Conventional or mechanochemically-aided intercalation of diclofenac and naproxen anions into the interlamellar space of CaFe-layered double hydroxides and their application as dermal drug delivery systems

Abstract

The intercalation/encapsulation of the anionic forms of diclofenac and naproxen anti-inflammatory drugs into CaFe-layered double hydroxides (LDHs) were investigated by four techniques. A novel mechanochemically-aided pathway was used and compared to the conventional co-precipitation, direct anion exchange and dehydroxylation-rehydration routes. The evolved average crystal thicknesses (23–35 nm) showed good correlation with the high drug-loading content (26–55% w/w) of the LDH solids. The as-prepared hybrid nanocomposites were studied in detail by X-ray diffractometry, Fourier-transform infrared and Raman spectroscopies, scanning electron microscopy, thermogravimetric and dynamic light scattering analyses.
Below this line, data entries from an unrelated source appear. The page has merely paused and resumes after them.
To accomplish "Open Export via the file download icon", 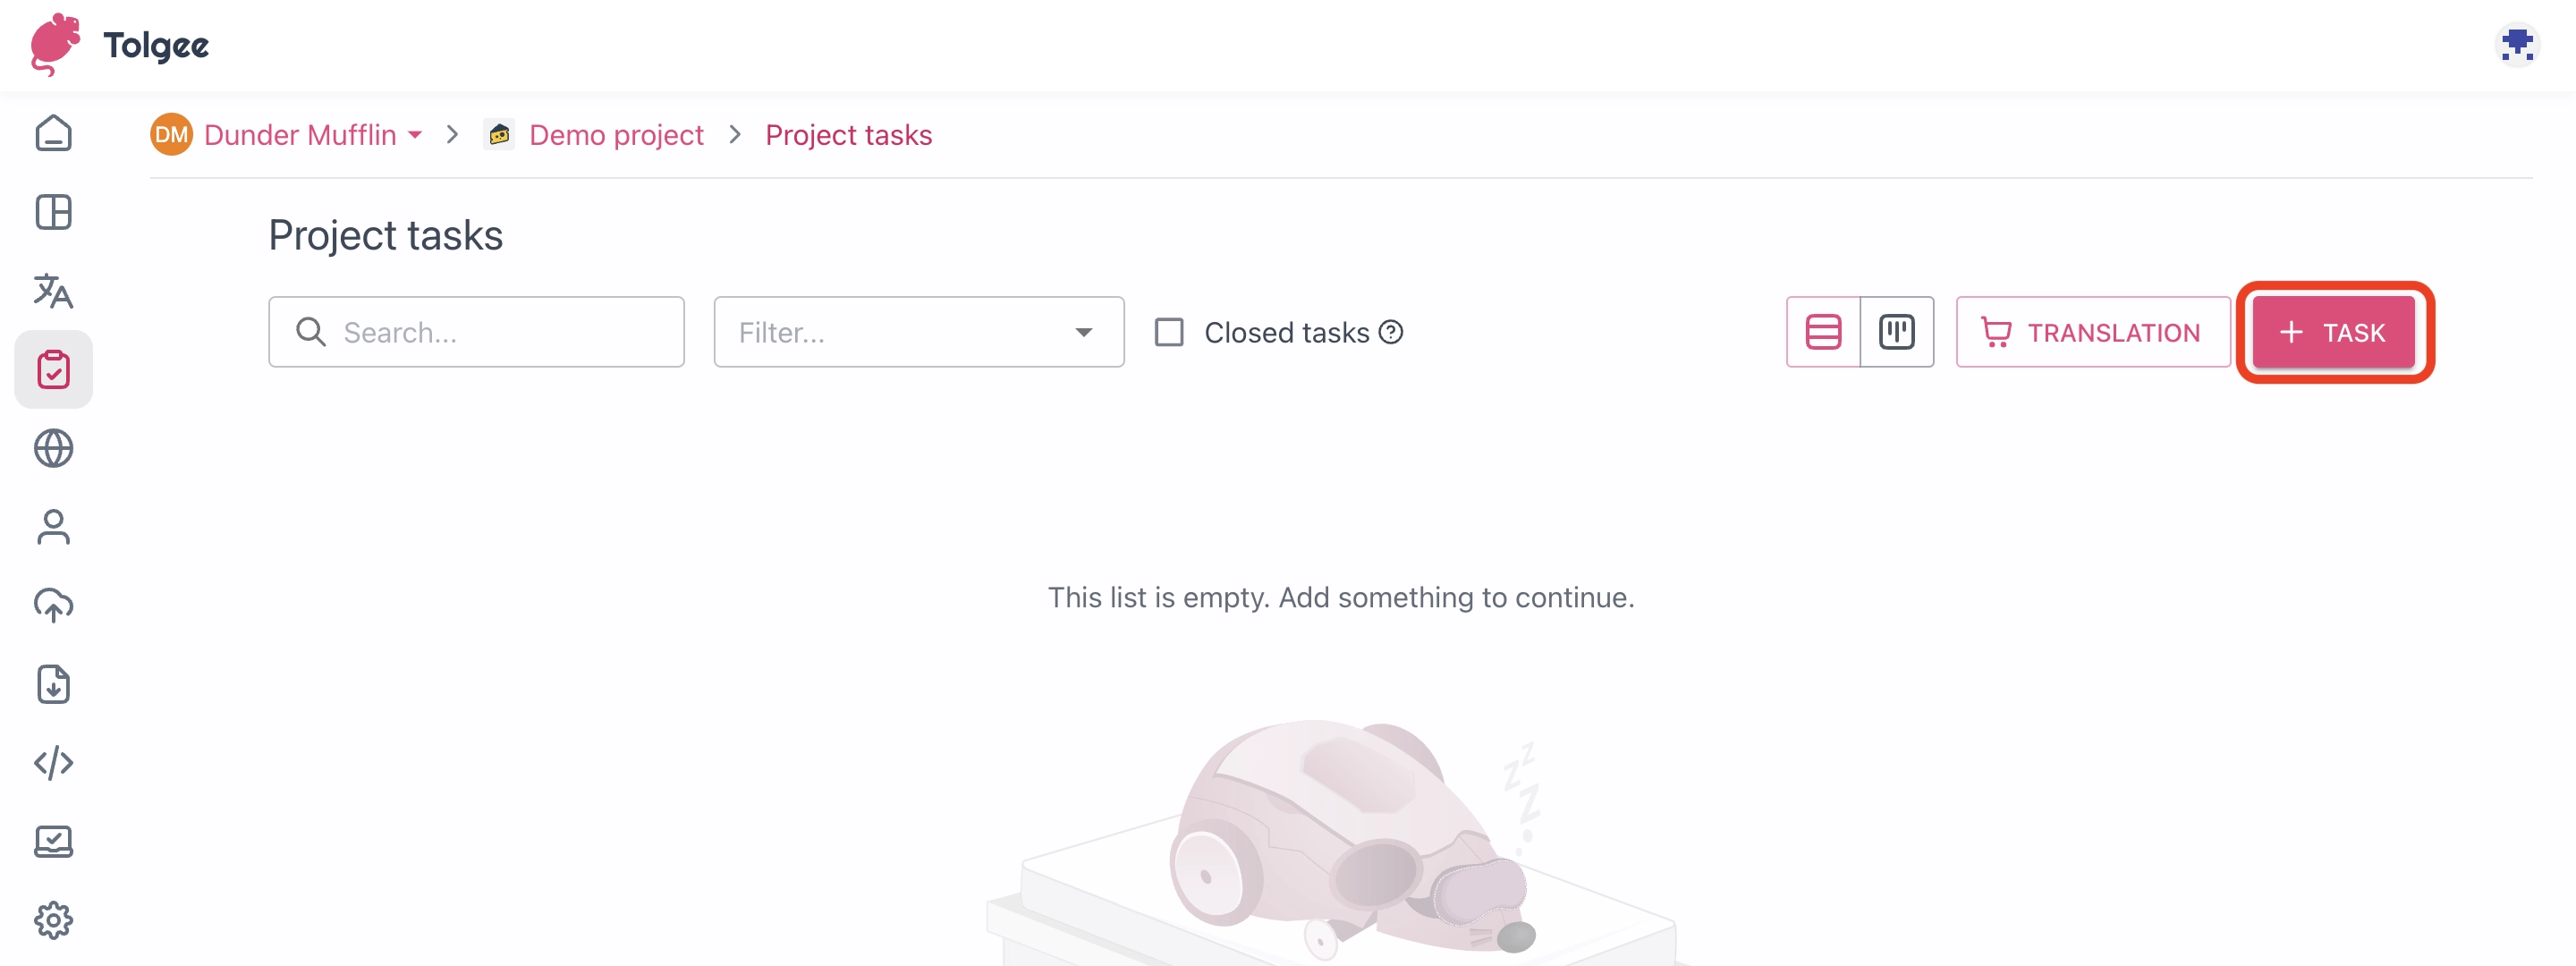I will pyautogui.click(x=53, y=684).
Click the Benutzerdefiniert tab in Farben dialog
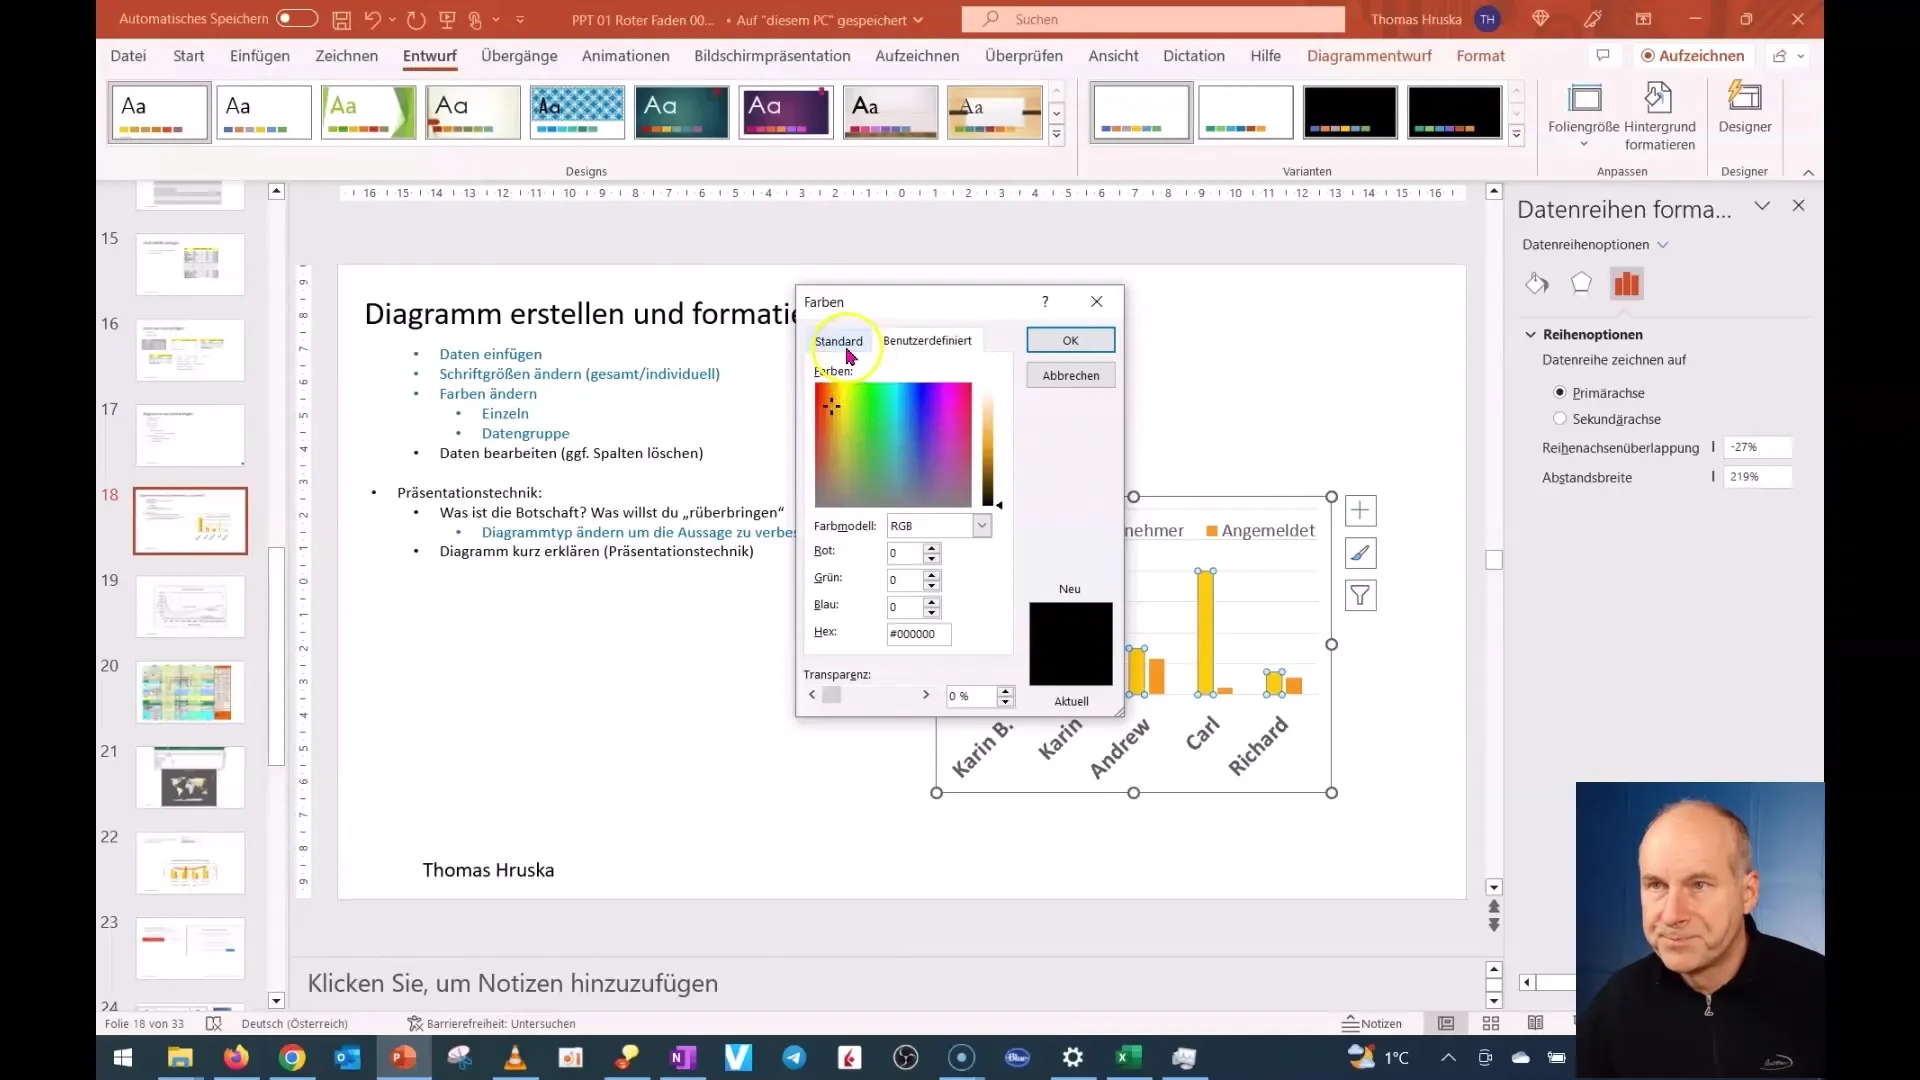Viewport: 1920px width, 1080px height. tap(927, 340)
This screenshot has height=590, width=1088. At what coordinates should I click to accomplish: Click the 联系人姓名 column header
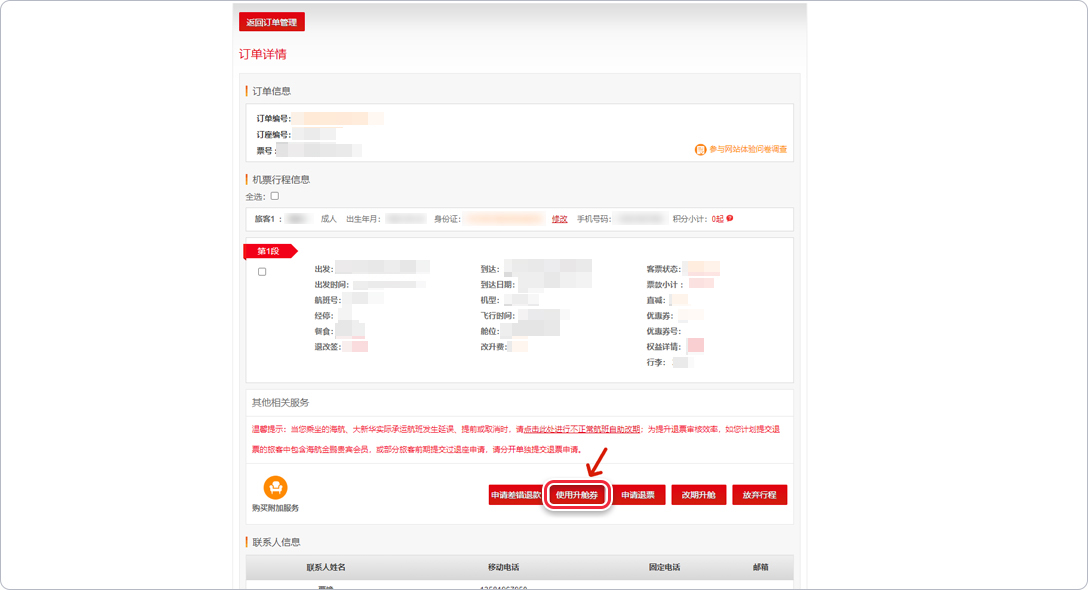326,567
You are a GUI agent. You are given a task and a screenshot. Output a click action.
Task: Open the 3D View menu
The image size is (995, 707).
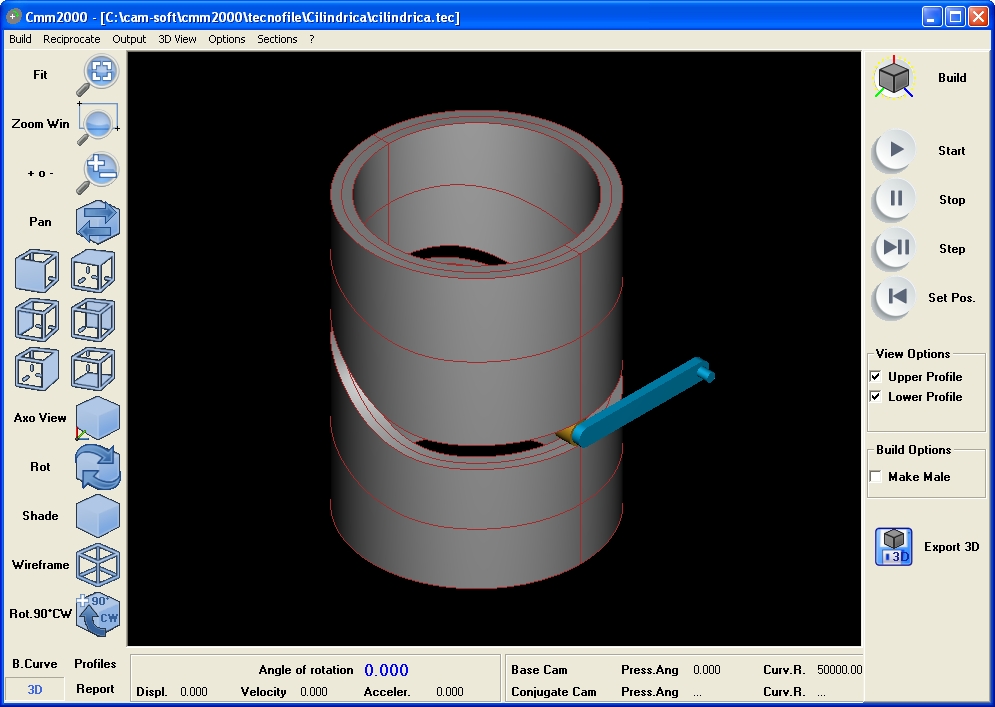point(177,39)
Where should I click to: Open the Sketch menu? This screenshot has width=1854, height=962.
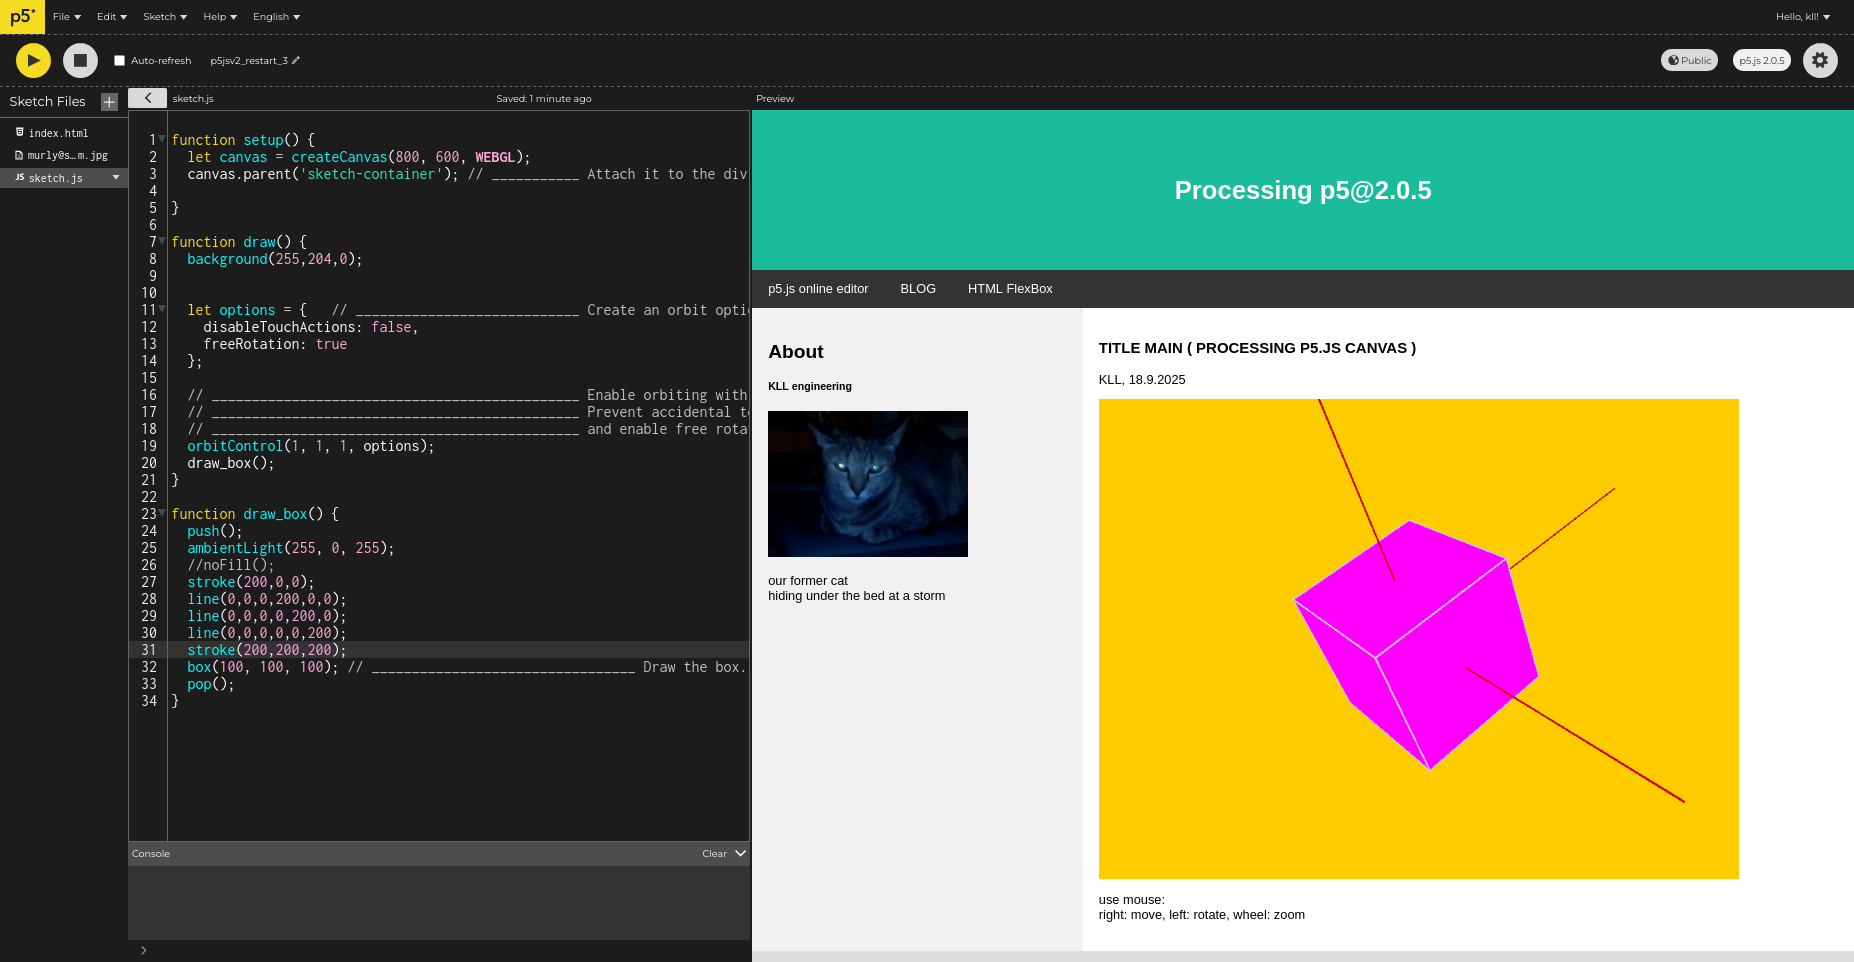(x=164, y=17)
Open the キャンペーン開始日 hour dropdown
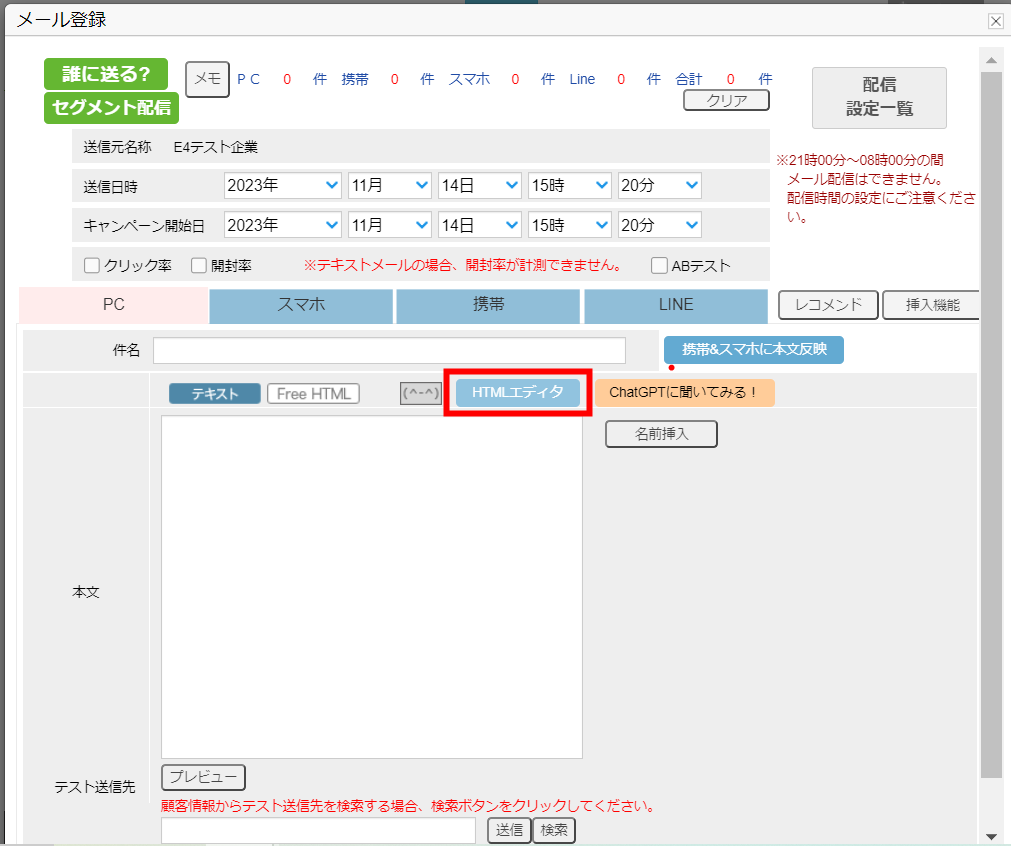The image size is (1011, 846). (x=569, y=225)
The drug−LDH solids were dispersed in hydrogels and the light microscopic size analysis imaged particles mainly of area between 5 and 10 μm2. In Franz diffusion cells, the in vitro drug release tests (collated by the Korsmeyer–Peppas kinetic model) registered slow release of the organic molecules from the external surface and the interlayer region of the LDH particles highly depending on the applied intercalation techniques. Compared to hydrogels without LDH solids, the liberation of drug molecules were found to be 15–70% slower from their LDH-capsulated forms. Raman mapping of the ex vivo human skin penetration tests visualized the transdermal route of the drug molecules and attested their accumulation in the epidermis and upper zone of the dermis from the LDH − hydrogel preparations.